0

Given the scenario that I would like to store sales of a store in a table in a database in Google Cloud Spanner. That table would (in addition to the sale ID as the primary key) have to store a list of product IDs sold, along with the quantity of each product sold. Ideally, this would be in the form of a column such as

productsSold ARRAY<product OBJECT <productID INT64, quantity INT64>>

I.e. each element in the array would be an object containing the product ID along with the quantity of the corresponding product sold.
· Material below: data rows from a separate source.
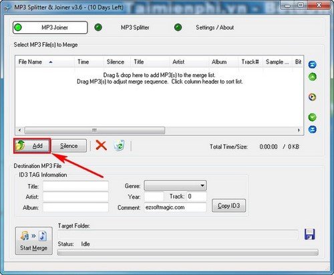Click the Title input field
The image size is (334, 275).
(x=75, y=186)
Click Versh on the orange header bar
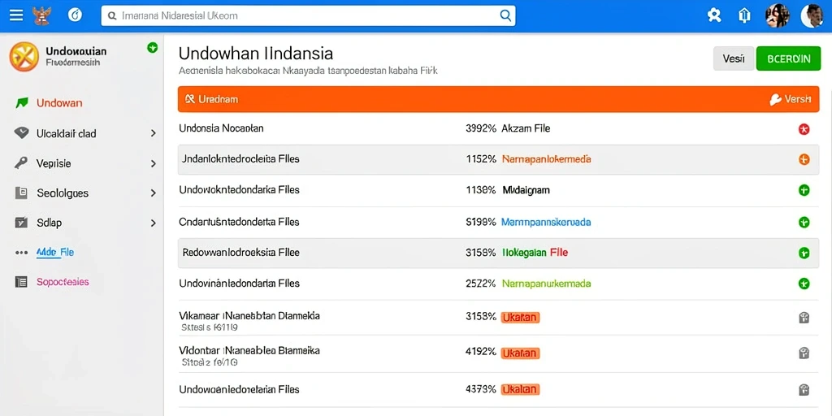 [790, 99]
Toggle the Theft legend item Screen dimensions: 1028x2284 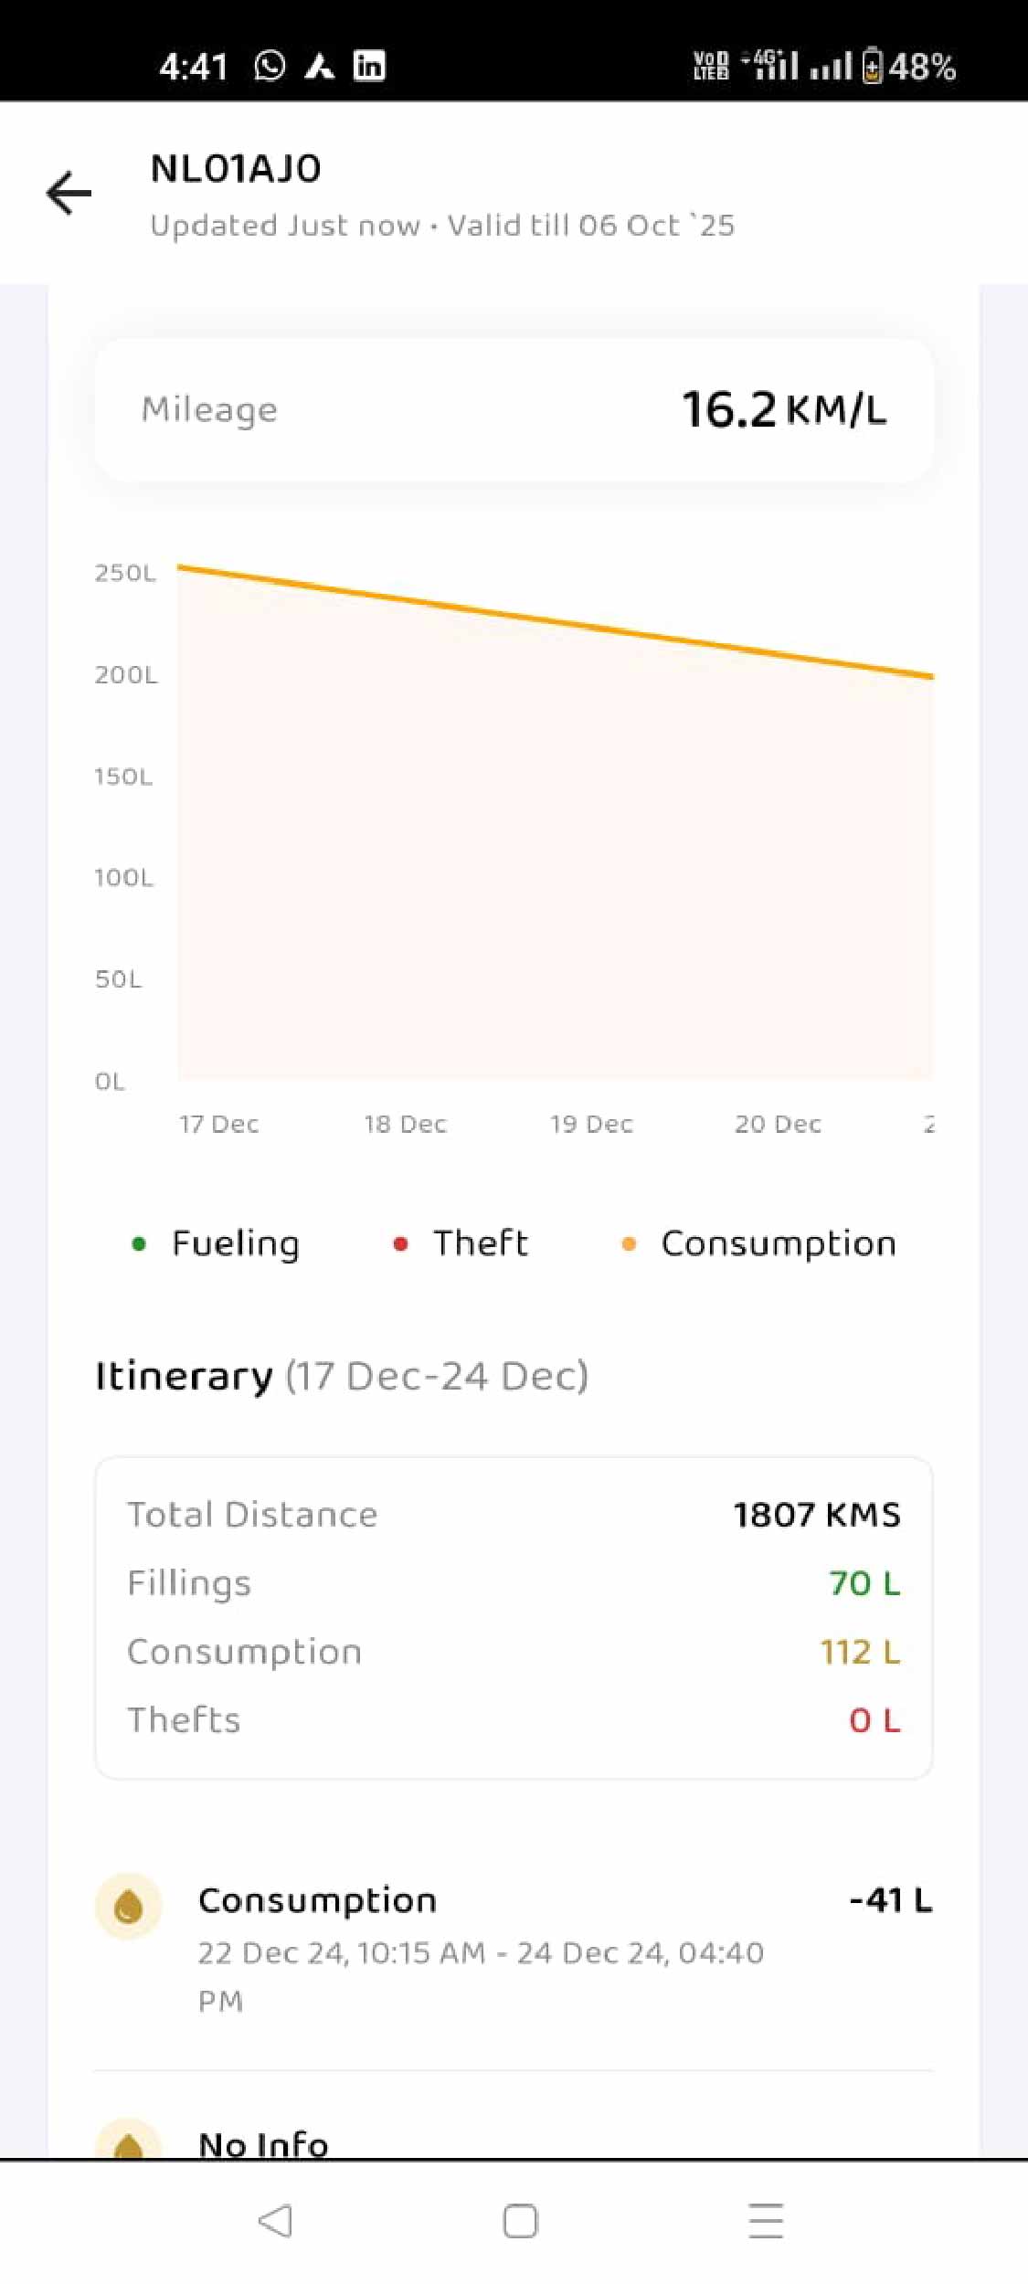tap(461, 1243)

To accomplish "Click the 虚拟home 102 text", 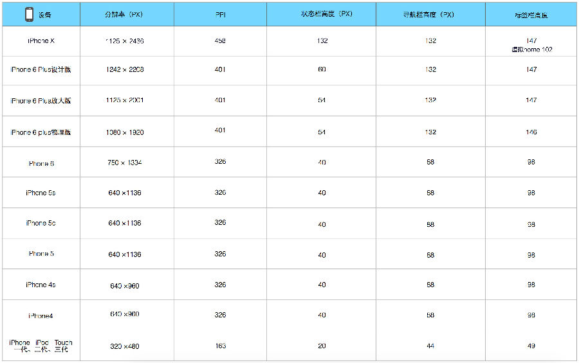I will (x=531, y=49).
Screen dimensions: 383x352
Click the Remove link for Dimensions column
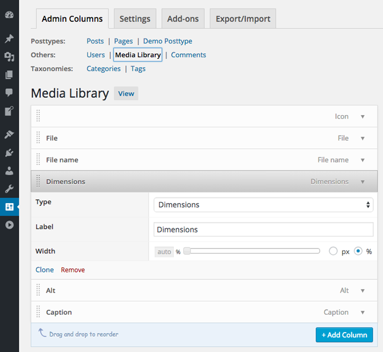(x=73, y=270)
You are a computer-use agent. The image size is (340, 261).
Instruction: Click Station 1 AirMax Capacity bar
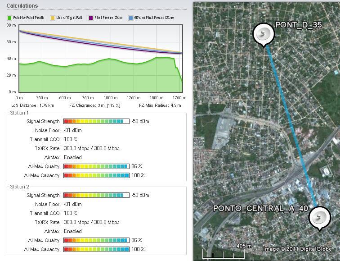coord(96,175)
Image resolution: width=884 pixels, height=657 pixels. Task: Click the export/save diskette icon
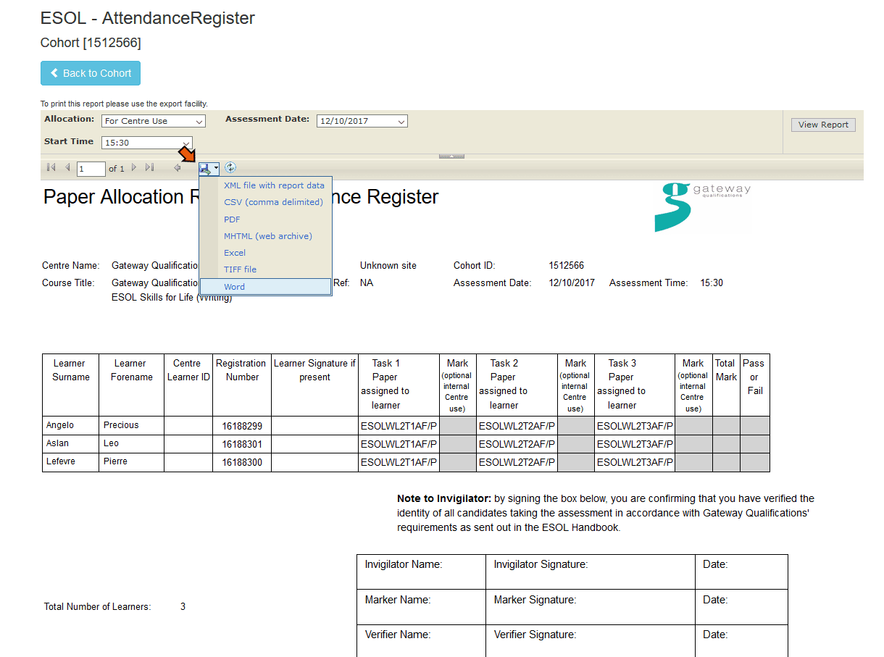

I saw the STRUCT datatype in Google Cloud Spanner, which would be ideal, but it seems you can't create columns using that.

Alternatively, it could just be stored in two separate arrays as

productIDs ARRAY
quantities ARRAY

But this has the possibility of the arrays being out of sync as each element in productIDs isn't directly linked to a corresponding element in quantities.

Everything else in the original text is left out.